Report: Unfunded special education costs burden Wisconsin school districts, divert funds from general education for all students

by | Oct 11, 2022 | Federal Issue, Legislative Update Blog, State Budget, State Issue

A new report from the Education Law Center finds Wisconsin school districts collectively faced a bill of $1.25 billion in unfunded special education costs in the 2019-2020 school year, even after accounting for state special education reimbursement and federal IDEA funds.

The report calls on the State to significantly boost the reimbursement rate for special education to enable districts to retain revenue in the general fund and increase spending on essential programs and services for all students.

Statewide, unfunded special education costs borne by Wisconsin school districts have grown from $1.03 billion in the 2015-16 school year, a figure reported by the nonpartisan Legislative Fiscal Bureau.

The increase in unfunded (or unreimbursed) costs continues despite modest increases in state special education categorical aid in the last two state budgets. 

However, for the preceding eleven years, from 2008-09 through 2018-19, the state’s special education aid appropriation was held flat at $369 million per year. With funding flat and special education costs rising, the imbursement rate fell below 25 percent in 2018-19.  It was less than 30 percent last year.

  • In the 2019-21 state budget, lawmakers increased the annual special education categorical aid appropriation from $369 million to $450 million in the 2019-21 State Budget.
  • In the 2021-23 state budget, lawmakers increased the annual special education categorical aid appropriation by about $18 million in 2021-22 and $68 million in FY23, bring the total annual appropriation to roughly $518 million, a long way from the $1-billion-plus in underfunding noted in the report. 

With the increases provided in the 2021-23 state budget, the reimbursement rate for the current school year is projected to reach about 31.7 percent.

Wisconsin is among a handful of states that use a cost reimbursement method for funding special education. In Wisconsin, those reimbursements are based on prior year allowable costs.

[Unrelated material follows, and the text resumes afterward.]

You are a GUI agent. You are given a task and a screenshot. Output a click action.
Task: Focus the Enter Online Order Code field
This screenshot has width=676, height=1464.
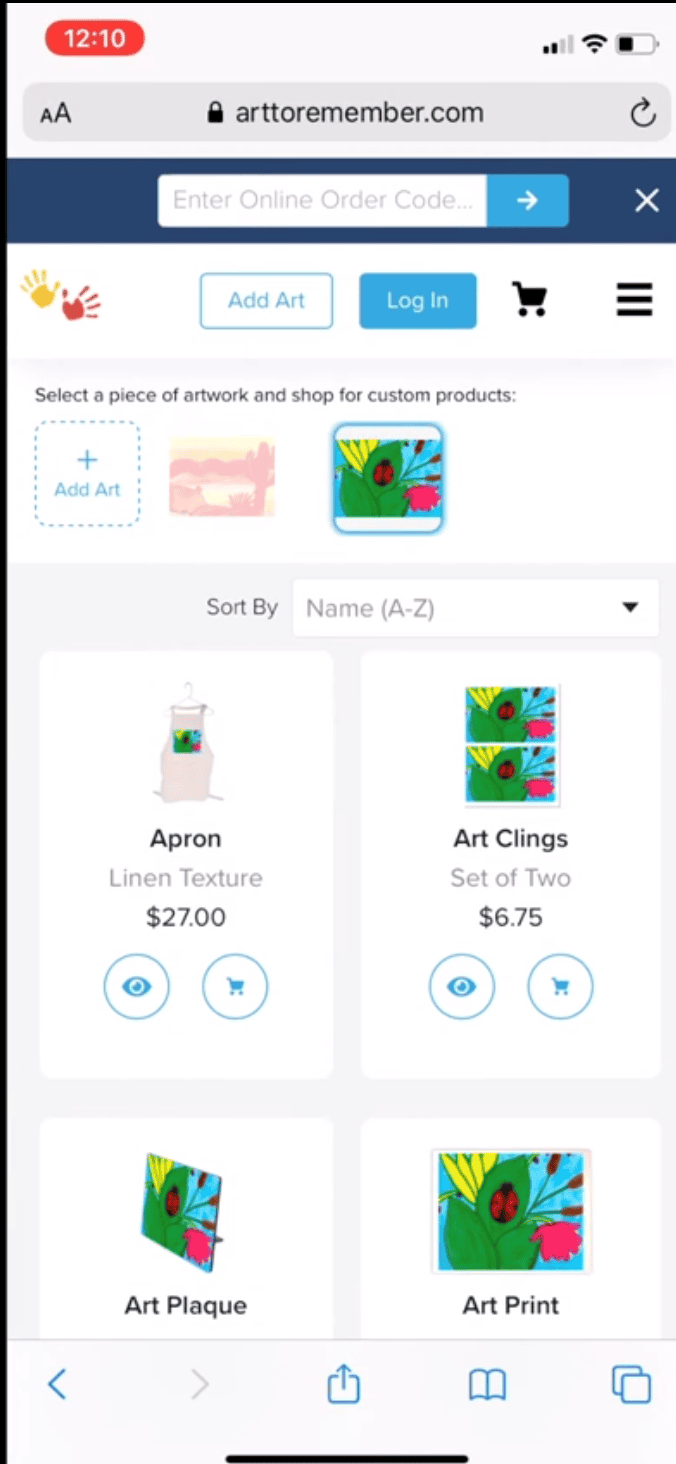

The report notes that, “Over the last decade, the State has reimbursed school districts for less than a third of their actual special education costs. Because these programs and services are mandated by the federal Individuals with Disabilities Education Act (IDEA), the state’s low reimbursement rate forces school districts to use funds slated for the education of all students to cover the shortfall in special education funding.”

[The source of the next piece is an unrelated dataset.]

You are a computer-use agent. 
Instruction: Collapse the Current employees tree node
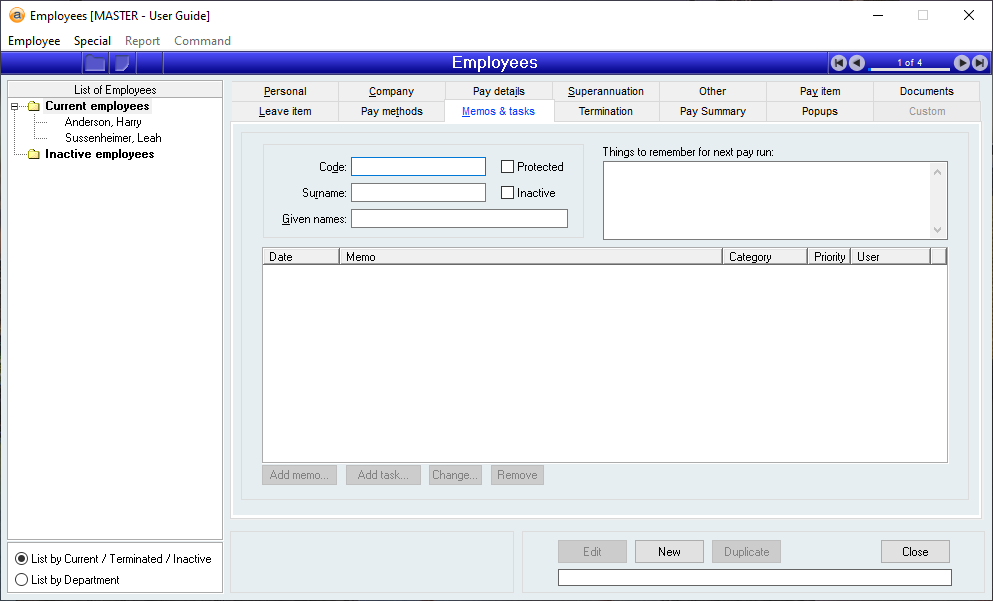[x=15, y=106]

The report, the full title of which is: Wisconsin’s Special Education Funding Crunch: How State Underfunding Disproportionately Harms Students in High-Poverty Districts, also finds that the burden of addressing the state’s low reimbursement rate falls disproportionately on districts with a higher proportion of low income students.  

According to the report, high-poverty districts were forced to divert $1,818 per pupil from their general fund to subsidize the State’s underfunding of special education, compared to $1,266 in the lowest-poverty districts. The reason for this, according to the report, is that high-poverty districts tend to have more students with disabilities, so the same reimbursement rate has a greater impact on overall funding in these districts. Low-poverty districts average
11 percent students with disabilities compared to 18 percent in high-poverty districts, according to the report. 

The report also includes a new interactive map with district-by-district information that you can use to find the special education funding gaps in your district and region to help tell your district’s story.

In its 2023-25 state budget request, the DPI has asked for funding to increase the reimbursement rate to 45 percent in 2023-24 and 60 percent in 2024-25 as the first steps toward achieving an eventual 90 percent reimbursement for special education costs.  That aligns with current WASB Resolution 2.31.

Bottom line: Wisconsin’s low reimbursement rate for special education leaves Wisconsin school districts on the hook for $1.25 billion, which in turn forces those districts to divert funds intended for general education for all students to cover the shortfall in funding for special education services to students with disabilities.  Keep that in mind as you prepare to speak with lawmakers.